Data section:

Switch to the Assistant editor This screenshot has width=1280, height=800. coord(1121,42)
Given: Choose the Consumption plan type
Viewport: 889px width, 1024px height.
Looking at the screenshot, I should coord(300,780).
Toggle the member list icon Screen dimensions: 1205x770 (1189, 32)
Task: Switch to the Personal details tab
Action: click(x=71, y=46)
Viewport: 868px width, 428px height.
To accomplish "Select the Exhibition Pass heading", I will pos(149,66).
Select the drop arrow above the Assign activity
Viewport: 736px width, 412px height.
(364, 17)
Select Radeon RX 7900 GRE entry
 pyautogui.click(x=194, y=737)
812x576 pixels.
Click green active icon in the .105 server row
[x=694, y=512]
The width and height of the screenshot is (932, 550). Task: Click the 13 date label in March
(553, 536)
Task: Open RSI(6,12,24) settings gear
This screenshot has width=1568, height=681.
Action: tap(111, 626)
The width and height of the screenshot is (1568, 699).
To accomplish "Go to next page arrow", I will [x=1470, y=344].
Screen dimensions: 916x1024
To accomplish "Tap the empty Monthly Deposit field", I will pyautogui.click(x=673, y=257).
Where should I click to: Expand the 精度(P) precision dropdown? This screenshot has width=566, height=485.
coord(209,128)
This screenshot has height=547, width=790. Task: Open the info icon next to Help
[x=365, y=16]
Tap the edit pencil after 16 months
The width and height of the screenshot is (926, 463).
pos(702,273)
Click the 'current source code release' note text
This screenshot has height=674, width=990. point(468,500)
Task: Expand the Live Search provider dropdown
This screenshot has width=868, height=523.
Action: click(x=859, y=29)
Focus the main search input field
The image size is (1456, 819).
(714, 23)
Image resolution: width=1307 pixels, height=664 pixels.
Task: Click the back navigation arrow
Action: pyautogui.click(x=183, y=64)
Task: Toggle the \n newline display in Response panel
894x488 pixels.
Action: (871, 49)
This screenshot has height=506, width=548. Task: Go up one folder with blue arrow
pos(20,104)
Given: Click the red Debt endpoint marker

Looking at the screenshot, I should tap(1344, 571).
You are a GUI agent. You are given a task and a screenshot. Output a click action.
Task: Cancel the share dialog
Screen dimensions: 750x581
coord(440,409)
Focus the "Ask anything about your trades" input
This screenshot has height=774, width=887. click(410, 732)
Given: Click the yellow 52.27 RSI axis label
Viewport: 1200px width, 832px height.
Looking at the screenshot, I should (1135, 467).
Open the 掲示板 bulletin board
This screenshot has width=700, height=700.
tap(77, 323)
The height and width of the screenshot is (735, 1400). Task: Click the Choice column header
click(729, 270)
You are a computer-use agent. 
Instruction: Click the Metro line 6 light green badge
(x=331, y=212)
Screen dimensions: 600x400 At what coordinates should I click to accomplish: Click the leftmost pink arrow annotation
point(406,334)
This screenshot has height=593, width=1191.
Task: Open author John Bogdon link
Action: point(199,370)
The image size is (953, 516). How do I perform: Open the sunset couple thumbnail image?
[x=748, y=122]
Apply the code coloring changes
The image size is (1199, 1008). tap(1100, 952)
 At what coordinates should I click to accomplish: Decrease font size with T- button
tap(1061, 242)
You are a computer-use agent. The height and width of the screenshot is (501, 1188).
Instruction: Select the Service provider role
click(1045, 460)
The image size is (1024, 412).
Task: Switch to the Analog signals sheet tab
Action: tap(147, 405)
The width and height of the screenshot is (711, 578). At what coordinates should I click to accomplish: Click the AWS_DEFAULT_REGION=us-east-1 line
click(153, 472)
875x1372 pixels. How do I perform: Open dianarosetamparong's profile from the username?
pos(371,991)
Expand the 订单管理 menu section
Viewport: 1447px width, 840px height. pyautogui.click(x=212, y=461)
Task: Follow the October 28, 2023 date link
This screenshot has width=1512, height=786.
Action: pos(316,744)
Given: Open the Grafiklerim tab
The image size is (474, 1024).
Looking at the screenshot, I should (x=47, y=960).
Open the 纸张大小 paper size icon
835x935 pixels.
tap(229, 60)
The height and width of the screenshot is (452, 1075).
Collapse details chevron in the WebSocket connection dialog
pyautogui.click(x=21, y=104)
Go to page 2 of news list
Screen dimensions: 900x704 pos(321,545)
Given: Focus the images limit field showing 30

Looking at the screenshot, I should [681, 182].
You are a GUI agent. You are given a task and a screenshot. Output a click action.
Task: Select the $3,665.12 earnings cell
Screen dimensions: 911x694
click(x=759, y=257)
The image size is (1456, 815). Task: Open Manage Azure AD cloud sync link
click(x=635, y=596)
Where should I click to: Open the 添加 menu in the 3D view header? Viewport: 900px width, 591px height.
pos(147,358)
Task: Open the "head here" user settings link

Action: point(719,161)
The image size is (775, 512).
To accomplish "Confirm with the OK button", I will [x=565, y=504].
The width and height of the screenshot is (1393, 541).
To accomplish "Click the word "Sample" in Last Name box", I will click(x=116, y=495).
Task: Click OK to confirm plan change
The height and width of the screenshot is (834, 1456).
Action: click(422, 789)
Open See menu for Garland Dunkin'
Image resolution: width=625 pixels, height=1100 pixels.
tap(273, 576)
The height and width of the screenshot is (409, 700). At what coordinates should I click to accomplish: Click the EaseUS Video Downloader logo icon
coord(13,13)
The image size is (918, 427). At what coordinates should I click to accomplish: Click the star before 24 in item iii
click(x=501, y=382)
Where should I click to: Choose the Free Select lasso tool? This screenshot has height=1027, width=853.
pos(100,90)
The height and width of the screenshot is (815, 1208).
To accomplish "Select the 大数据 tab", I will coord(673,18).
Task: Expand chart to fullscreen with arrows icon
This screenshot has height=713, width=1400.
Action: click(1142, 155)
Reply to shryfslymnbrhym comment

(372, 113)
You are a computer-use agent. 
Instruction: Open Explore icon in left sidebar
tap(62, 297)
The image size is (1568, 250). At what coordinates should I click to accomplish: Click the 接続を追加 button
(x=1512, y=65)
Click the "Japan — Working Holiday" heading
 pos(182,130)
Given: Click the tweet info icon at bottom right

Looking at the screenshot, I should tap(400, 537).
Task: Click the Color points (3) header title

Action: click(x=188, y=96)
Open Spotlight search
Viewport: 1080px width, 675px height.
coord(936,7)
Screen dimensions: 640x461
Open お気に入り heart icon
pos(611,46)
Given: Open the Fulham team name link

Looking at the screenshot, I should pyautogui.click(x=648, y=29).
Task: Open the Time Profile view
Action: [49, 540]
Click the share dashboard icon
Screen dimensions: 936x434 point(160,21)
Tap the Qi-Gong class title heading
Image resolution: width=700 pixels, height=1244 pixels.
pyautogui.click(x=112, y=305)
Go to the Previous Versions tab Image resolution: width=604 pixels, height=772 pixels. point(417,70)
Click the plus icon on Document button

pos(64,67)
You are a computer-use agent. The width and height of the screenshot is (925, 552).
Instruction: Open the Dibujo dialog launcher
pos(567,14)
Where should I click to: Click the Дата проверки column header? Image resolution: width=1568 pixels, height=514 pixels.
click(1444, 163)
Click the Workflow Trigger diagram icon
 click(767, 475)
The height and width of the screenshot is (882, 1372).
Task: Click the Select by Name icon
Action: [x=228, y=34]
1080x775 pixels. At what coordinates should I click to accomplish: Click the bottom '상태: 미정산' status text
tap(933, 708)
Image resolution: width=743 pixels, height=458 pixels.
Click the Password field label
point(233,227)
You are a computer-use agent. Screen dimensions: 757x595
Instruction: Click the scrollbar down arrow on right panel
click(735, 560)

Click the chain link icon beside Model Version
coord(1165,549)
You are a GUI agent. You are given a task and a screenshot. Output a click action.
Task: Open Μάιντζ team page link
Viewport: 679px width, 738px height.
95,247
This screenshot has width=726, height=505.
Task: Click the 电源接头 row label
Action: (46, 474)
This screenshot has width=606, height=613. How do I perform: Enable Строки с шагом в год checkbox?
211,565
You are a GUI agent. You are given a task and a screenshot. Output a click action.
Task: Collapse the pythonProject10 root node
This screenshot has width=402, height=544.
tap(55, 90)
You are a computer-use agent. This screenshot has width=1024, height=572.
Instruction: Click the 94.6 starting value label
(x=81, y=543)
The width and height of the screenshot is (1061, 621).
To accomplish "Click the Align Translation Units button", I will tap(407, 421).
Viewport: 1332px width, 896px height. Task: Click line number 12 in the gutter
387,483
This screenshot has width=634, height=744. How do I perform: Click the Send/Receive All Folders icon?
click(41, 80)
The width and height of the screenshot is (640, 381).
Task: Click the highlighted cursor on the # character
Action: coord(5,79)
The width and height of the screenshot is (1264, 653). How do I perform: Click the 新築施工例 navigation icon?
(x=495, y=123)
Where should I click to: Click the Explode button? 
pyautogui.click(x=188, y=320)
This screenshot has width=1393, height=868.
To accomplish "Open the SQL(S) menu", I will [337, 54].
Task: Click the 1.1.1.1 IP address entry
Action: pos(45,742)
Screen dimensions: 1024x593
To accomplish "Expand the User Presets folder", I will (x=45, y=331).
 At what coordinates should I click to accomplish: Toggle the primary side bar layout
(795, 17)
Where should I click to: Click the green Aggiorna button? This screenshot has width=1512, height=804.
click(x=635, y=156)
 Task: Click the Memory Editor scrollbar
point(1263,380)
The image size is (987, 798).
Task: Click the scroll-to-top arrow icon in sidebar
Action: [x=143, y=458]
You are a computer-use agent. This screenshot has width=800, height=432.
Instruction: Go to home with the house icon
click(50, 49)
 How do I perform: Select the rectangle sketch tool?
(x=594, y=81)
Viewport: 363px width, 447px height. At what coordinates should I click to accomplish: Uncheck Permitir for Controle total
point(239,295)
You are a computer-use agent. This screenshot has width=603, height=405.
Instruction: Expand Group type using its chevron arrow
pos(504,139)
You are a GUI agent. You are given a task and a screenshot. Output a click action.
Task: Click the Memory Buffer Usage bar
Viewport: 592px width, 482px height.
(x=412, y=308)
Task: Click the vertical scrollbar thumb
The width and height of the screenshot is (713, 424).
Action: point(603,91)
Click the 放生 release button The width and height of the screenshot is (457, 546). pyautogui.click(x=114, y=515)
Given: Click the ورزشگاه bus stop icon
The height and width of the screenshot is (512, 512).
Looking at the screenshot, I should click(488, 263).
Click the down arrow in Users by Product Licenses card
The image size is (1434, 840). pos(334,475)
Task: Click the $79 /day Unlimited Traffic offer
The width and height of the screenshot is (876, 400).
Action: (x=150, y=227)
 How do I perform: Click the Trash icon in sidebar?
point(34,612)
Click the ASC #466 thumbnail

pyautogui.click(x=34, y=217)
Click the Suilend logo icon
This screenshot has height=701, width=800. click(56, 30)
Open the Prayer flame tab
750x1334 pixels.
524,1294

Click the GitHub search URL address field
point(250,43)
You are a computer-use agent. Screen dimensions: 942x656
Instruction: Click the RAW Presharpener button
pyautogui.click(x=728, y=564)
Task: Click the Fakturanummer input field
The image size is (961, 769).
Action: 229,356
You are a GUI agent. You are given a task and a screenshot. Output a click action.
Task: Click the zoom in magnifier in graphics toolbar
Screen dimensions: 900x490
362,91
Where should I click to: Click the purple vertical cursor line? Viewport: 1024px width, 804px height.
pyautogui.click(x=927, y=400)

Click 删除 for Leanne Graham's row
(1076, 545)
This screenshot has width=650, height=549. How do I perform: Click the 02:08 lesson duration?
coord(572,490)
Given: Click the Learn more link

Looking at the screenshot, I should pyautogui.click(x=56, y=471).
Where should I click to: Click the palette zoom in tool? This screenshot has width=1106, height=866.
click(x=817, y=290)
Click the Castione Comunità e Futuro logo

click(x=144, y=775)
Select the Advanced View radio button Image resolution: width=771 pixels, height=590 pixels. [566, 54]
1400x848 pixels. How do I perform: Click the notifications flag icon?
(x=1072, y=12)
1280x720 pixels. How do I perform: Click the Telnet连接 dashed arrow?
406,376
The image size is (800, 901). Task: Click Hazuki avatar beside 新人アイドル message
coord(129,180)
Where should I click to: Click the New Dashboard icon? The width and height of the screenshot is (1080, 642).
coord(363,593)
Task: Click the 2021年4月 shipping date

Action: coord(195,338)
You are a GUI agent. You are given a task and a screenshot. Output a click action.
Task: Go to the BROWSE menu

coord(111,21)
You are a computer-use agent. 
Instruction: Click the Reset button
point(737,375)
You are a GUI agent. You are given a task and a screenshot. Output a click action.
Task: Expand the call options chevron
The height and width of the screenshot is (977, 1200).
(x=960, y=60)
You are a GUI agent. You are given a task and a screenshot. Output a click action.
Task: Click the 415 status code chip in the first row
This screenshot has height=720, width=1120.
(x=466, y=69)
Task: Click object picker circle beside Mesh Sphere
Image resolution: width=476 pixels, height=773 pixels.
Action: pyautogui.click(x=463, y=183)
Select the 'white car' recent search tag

Work item:
Please set down again, word for word, only the lines from the start of the entries through the line with "Viewport: 868px width, 428px height.", both ends included.

Written solution:
Switch to the Assistant editor This screenshot has width=1280, height=800. coord(1121,42)
Given: Choose the Consumption plan type
Viewport: 889px width, 1024px height.
Looking at the screenshot, I should coord(300,780).
Toggle the member list icon Screen dimensions: 1205x770 (1189, 32)
Task: Switch to the Personal details tab
Action: click(x=71, y=46)
Viewport: 868px width, 428px height.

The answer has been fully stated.